Wednesday, July 4, 2018

When You Knew It All Along...

When Sailor's issues undersaddle started last October, I was scared- scared because I knew most likely what it was, and scared for what it meant for our future. I did saddle fittings, a new saddle, chiropractic work, hock injections. All because I knew it was ruling things out, and would be things I ultimately needed to continue after Sailor's diagnosis.

Back in May- I pointed out to my chiropractor his weird vertebrae. It was out of alignment; she put reduced it, and recommended working long and low to build his topline. If the vertebrae gave him no more trouble, we were good to go.

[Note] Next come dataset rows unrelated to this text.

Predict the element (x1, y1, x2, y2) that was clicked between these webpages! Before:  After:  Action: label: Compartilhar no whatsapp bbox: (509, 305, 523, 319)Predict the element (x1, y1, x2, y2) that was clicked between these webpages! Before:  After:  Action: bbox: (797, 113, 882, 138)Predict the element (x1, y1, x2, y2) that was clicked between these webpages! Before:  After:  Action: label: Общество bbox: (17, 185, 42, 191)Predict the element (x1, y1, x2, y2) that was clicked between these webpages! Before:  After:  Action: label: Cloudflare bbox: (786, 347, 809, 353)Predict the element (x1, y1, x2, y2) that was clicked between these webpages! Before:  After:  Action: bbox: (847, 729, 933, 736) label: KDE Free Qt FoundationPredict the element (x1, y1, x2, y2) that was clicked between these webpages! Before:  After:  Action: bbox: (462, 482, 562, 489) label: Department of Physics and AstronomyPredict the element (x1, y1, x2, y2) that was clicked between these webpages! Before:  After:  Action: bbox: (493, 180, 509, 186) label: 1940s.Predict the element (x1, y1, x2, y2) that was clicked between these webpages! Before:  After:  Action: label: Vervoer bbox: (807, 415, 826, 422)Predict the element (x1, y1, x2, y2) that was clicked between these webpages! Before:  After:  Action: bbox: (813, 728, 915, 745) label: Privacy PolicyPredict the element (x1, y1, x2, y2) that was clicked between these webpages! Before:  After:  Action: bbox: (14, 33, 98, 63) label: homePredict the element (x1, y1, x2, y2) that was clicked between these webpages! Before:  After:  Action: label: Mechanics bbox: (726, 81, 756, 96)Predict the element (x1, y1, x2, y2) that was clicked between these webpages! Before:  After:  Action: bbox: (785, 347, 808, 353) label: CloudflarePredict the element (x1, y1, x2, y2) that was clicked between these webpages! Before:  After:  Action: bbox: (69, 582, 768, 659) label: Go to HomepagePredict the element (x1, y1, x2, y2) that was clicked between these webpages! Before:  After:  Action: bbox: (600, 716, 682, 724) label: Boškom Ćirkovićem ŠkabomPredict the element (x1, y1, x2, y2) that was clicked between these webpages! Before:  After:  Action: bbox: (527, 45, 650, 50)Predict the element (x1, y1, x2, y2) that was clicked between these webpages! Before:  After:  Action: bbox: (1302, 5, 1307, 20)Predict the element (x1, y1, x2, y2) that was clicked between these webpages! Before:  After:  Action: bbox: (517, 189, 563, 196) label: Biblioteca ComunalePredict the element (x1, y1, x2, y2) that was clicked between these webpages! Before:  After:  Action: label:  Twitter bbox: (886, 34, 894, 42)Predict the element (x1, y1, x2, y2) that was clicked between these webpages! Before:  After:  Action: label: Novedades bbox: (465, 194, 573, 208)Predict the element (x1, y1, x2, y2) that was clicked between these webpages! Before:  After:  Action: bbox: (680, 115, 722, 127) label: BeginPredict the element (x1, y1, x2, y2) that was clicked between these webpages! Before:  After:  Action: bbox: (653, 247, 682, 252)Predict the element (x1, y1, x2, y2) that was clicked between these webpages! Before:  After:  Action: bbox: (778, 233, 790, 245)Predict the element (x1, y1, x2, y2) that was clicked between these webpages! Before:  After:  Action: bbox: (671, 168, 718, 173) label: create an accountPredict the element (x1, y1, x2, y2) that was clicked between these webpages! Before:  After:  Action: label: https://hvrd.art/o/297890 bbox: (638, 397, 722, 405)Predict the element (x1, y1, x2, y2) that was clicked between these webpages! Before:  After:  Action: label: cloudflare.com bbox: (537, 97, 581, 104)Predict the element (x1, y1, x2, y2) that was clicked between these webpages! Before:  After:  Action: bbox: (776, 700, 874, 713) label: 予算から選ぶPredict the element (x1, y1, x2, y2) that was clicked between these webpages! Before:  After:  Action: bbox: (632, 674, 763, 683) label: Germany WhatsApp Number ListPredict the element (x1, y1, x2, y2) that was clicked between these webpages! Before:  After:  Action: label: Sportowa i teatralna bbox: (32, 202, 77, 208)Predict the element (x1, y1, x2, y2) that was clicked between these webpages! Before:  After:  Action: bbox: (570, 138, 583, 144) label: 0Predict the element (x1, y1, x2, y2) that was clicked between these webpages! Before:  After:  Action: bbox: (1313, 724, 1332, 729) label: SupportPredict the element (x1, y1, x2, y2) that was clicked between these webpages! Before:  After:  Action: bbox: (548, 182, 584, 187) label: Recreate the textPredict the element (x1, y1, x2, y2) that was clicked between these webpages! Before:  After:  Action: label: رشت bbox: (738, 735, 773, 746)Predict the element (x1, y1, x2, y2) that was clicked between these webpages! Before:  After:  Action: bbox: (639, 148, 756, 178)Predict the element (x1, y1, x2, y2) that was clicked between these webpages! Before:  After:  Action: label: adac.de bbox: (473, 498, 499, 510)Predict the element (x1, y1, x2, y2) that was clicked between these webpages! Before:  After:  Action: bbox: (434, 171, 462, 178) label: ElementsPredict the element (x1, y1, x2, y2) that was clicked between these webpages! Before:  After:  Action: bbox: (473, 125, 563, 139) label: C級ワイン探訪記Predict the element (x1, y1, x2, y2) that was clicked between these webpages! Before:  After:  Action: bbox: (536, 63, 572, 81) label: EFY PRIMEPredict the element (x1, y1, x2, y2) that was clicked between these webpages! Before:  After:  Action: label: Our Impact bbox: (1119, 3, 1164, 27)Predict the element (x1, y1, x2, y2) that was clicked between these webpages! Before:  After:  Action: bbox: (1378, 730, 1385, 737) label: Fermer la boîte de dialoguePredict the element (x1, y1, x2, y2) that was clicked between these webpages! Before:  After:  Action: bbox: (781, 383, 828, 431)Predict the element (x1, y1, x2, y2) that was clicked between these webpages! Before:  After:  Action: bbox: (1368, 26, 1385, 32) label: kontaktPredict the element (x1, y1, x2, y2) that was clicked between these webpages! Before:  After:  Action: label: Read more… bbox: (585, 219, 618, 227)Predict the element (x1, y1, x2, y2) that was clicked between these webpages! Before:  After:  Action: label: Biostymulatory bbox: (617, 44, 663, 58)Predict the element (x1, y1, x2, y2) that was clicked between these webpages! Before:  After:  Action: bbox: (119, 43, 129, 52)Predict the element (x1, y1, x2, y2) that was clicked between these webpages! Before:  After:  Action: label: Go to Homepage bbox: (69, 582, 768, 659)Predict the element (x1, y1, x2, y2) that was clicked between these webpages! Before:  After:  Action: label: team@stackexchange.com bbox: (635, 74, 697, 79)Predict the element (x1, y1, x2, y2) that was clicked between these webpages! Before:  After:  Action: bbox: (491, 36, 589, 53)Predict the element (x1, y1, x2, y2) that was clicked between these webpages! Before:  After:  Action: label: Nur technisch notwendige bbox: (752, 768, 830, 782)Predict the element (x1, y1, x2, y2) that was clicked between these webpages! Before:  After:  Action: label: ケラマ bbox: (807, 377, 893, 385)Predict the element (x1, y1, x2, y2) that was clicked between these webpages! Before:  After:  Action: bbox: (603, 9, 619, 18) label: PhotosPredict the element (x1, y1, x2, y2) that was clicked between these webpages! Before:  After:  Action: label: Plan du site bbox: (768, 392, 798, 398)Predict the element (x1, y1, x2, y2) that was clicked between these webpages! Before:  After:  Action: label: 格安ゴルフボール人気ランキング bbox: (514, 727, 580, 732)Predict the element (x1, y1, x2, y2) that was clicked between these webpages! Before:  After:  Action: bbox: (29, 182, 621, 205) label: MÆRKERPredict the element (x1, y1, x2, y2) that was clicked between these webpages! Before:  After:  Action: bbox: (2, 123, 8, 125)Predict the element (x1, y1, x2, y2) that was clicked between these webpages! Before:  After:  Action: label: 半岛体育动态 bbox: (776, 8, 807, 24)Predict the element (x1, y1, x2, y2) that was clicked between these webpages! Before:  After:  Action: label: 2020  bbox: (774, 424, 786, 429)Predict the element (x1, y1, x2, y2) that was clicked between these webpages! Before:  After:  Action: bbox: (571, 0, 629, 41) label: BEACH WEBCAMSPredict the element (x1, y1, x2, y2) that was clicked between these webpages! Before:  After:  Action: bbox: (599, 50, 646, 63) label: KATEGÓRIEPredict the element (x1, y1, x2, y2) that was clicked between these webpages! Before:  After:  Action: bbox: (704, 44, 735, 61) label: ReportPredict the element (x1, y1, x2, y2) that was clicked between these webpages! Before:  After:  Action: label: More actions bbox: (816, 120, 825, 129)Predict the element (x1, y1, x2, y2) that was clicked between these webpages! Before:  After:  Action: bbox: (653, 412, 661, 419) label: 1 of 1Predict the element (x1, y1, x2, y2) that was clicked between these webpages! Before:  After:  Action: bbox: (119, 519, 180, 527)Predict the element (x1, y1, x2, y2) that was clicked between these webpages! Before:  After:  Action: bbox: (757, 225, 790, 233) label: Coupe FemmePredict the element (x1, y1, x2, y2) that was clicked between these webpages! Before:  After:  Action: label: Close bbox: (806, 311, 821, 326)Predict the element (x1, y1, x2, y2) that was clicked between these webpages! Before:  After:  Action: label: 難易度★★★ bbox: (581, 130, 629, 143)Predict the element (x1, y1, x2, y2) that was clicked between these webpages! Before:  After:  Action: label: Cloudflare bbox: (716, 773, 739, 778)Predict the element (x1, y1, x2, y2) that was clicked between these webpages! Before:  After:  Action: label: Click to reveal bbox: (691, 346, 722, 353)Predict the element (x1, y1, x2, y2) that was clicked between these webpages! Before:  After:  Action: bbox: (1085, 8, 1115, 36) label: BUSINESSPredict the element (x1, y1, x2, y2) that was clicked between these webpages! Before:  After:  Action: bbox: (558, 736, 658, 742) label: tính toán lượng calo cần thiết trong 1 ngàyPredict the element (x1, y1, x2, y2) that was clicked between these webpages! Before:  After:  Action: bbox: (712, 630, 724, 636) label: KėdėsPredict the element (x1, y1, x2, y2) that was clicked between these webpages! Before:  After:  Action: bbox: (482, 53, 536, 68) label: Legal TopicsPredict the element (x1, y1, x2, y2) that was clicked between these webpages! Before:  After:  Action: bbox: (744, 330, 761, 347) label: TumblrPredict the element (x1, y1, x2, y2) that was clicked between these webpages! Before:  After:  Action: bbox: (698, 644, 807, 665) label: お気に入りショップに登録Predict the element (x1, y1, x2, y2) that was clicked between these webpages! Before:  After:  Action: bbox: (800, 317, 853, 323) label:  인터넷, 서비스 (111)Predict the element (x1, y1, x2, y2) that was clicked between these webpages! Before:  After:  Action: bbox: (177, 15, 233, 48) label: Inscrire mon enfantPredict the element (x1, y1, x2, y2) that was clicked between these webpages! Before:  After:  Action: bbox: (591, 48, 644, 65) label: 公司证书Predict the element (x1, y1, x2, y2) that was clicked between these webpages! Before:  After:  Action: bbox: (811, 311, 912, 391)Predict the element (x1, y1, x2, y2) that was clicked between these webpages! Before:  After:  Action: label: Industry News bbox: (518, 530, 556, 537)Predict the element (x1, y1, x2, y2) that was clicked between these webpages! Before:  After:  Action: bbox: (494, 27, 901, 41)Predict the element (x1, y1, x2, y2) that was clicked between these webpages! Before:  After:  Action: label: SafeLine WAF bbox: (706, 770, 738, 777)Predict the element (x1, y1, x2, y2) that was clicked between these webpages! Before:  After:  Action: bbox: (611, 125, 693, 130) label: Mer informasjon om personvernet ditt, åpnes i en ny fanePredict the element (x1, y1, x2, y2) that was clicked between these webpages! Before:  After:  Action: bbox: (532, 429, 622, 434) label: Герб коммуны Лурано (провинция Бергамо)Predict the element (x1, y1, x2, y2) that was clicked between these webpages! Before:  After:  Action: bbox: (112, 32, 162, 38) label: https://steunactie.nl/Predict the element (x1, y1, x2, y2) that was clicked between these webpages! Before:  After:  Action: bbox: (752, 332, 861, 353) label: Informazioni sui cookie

So that month, we started walking for 30 minutes a day 5-6 days a week, then the next week walking 10-15, trotting 10, walking 10-15. By the last week of June, we were walking for 10, trotting for 15, cantering both directions, and cooling out on the buckle out of the ring. I jumped him over 2 cross-rails. We took a lesson and he was the best he had ever been.

Then he fell apart again- never rearing or behavior like before, but inverted at the trot, defiant when asked to get round, tense and guarded at the walk. So I had the vet out again, who recommended this time we go to Hagyard's and get him worked up.

So we did. And the vet saw what had stumped us all- a sound horse with a great topline, mild back pain, decent saddle fit, but a horse with a switch: perfect on the lunge line one direction, dangerous in the other direction.

And on X-rays? Kissing spine everywhere.

So we've injected his back. Put him on a calming supplement. Started a Bute/Robaxin taper. Adding in Shockwave. Starting him in a Pessoa while re-teaching him how to lunge because he's become a rank creature. And hoping for the best. The diagnosis could not have come a worse time (but is there ever a good time?) with me having to leave town for 5 days in mid-July for a wedding, so I'll be limiting my merry-making so I can make the 45-60 minute commute back and forth daily to continue his PT.

The veterinarian thinks if we can get him under control, he can go back to being a 2'9"-3' horse. I think he will never be the 1.10m jumper I purchased him to be.

My goal now is to get him happy, comfortable, and trained to see where he will take me. I've always said that if he will not be a 1.10m horse, that's okay- but he needs a job, especially while I have Candy in retirement.

 I'm not optimistic, and I see retirement or euthanasia-if the pain gets too bad- in his near future, and it breaks my heart since this little peanut means the world to me.